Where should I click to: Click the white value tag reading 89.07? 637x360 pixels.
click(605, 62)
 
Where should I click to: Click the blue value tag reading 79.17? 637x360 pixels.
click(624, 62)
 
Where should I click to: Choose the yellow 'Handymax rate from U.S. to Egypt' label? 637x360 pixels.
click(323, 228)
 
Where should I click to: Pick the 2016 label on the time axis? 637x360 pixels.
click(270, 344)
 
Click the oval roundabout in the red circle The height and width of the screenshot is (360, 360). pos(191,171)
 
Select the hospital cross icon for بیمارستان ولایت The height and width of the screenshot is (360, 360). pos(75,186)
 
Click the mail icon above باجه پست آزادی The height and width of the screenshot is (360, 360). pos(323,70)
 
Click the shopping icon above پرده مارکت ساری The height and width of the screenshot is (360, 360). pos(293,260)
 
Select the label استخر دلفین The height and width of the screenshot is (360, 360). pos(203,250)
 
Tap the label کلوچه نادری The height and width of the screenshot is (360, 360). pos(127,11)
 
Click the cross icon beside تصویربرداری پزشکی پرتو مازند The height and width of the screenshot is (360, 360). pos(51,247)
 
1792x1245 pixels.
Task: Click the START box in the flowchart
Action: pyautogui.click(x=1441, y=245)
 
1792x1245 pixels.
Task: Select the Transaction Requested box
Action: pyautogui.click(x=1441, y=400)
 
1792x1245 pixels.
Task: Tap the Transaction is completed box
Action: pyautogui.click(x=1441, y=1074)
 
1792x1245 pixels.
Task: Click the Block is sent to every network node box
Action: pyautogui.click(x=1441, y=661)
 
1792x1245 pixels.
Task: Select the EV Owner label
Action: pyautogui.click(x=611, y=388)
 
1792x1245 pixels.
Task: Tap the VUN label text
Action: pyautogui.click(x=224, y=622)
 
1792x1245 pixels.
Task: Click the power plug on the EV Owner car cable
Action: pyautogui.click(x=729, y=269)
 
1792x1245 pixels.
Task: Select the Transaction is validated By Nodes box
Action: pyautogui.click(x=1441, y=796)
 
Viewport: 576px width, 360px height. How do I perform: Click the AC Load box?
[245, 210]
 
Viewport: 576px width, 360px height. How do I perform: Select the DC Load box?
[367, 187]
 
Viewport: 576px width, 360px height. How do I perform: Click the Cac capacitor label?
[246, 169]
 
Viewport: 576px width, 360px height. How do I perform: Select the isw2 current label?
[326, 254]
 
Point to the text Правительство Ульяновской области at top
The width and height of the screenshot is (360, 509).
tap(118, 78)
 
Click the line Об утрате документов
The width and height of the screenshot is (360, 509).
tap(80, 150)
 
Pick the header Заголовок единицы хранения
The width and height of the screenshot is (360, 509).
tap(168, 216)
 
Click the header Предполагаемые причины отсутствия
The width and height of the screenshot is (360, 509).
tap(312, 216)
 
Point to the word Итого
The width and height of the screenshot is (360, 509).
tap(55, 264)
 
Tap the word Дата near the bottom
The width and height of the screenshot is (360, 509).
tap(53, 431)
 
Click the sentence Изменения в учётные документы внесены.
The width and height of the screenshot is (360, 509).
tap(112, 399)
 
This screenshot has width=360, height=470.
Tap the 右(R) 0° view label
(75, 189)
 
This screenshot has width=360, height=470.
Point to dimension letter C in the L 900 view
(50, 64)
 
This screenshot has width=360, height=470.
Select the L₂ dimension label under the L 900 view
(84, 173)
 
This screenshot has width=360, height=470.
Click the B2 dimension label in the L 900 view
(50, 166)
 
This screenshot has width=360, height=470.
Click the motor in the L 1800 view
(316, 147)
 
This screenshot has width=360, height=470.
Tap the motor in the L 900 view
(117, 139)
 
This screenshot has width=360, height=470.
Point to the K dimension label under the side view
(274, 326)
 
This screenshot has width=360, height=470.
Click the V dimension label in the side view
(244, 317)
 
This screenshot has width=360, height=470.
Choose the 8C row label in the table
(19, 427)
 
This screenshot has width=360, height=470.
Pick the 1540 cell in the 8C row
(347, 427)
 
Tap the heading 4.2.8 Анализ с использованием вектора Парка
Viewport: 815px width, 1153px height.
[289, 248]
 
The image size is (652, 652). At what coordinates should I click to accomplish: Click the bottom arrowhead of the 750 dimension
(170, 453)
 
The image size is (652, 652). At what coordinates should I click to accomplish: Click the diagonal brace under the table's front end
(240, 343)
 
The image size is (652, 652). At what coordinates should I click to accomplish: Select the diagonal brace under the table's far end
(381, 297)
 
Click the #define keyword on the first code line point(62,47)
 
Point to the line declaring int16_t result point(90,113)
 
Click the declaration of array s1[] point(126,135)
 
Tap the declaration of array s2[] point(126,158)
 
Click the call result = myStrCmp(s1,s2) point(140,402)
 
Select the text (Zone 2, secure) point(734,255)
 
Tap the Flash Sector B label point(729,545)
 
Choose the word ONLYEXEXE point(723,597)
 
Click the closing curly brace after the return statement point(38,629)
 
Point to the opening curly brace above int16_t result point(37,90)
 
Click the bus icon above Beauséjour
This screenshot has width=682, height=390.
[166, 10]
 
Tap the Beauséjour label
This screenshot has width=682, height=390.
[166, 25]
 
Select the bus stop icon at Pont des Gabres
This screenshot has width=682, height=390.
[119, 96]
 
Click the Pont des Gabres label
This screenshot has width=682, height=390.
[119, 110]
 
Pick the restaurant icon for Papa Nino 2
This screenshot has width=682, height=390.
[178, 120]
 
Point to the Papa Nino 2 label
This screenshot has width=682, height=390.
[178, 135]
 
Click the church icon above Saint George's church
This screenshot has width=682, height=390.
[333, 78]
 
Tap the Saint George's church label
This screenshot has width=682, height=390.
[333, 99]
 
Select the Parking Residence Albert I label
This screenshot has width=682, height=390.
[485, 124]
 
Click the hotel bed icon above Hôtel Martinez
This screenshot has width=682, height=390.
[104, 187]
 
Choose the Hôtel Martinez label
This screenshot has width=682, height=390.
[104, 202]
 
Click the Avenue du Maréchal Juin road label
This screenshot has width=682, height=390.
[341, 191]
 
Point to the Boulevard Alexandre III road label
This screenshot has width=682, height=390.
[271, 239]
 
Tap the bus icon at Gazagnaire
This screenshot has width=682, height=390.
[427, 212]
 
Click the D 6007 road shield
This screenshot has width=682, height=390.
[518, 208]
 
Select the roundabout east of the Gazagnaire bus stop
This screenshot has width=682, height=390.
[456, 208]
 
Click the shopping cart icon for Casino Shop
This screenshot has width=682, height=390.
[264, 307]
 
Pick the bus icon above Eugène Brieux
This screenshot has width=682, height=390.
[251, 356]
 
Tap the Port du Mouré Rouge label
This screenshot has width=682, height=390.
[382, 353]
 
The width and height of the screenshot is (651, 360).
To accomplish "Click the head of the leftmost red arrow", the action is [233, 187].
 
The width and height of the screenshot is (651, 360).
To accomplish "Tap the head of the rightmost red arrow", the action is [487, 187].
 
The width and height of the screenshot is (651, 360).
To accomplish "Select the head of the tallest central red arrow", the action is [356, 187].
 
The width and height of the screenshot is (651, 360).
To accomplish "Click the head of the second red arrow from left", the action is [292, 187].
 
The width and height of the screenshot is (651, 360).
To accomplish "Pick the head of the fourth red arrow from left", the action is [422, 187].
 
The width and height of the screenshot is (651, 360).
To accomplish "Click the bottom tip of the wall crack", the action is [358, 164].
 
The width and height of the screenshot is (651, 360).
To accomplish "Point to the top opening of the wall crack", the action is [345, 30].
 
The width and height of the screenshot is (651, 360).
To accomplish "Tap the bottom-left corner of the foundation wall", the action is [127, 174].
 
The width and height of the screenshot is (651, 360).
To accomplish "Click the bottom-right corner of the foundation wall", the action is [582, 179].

● ● ● ● ●

STATED PROBLEM —
Copy out every line from the start of the lines through the line containing "Action: pyautogui.click(x=224, y=622)", requests included. Multiply each click coordinate in the answers by 1.45 and round it to a whole number, rounding halves up.

EXPECTED OUTPUT —
Where should I click to: Click the white value tag reading 89.07? 637x360 pixels.
click(877, 90)
 
Where should I click to: Click the blue value tag reading 79.17? 637x360 pixels.
click(905, 90)
 
Where should I click to: Choose the yellow 'Handymax rate from U.S. to Egypt' label? 637x360 pixels.
click(468, 331)
 
Where should I click to: Pick the 2016 label on the time axis? 637x360 pixels.
click(392, 499)
 
Click the oval roundabout in the red circle The height and width of the screenshot is (360, 360). pos(277,248)
 
Select the hospital cross icon for بیمارستان ولایت The height and width of the screenshot is (360, 360). pos(109,270)
 
Click the mail icon above باجه پست آزادی The height and width of the screenshot is (360, 360). pos(468,102)
 
Click the shopping icon above پرده مارکت ساری The height and width of the screenshot is (360, 360). pos(425,377)
 
Select the label استخر دلفین The height and width of the screenshot is (360, 360). pos(294,363)
 
Tap the label کلوچه نادری The height and width of the screenshot is (360, 360). pos(184,16)
 
Click the cross icon beside تصویربرداری پزشکی پرتو مازند The height and width of the screenshot is (360, 360). pos(74,358)
 
1792x1245 pixels.
Task: Click the START box in the flowchart
Action: pyautogui.click(x=2089, y=355)
 
1792x1245 pixels.
Task: Select the Transaction Requested box
Action: pyautogui.click(x=2089, y=580)
 
1792x1245 pixels.
Task: Tap the Transaction is completed box
Action: pyautogui.click(x=2089, y=1557)
 
1792x1245 pixels.
Task: Click the Block is sent to every network node box
Action: pyautogui.click(x=2089, y=958)
 
1792x1245 pixels.
Task: Select the EV Owner label
Action: pyautogui.click(x=886, y=563)
 
1792x1245 pixels.
Task: Tap the VUN label text
Action: pyautogui.click(x=325, y=902)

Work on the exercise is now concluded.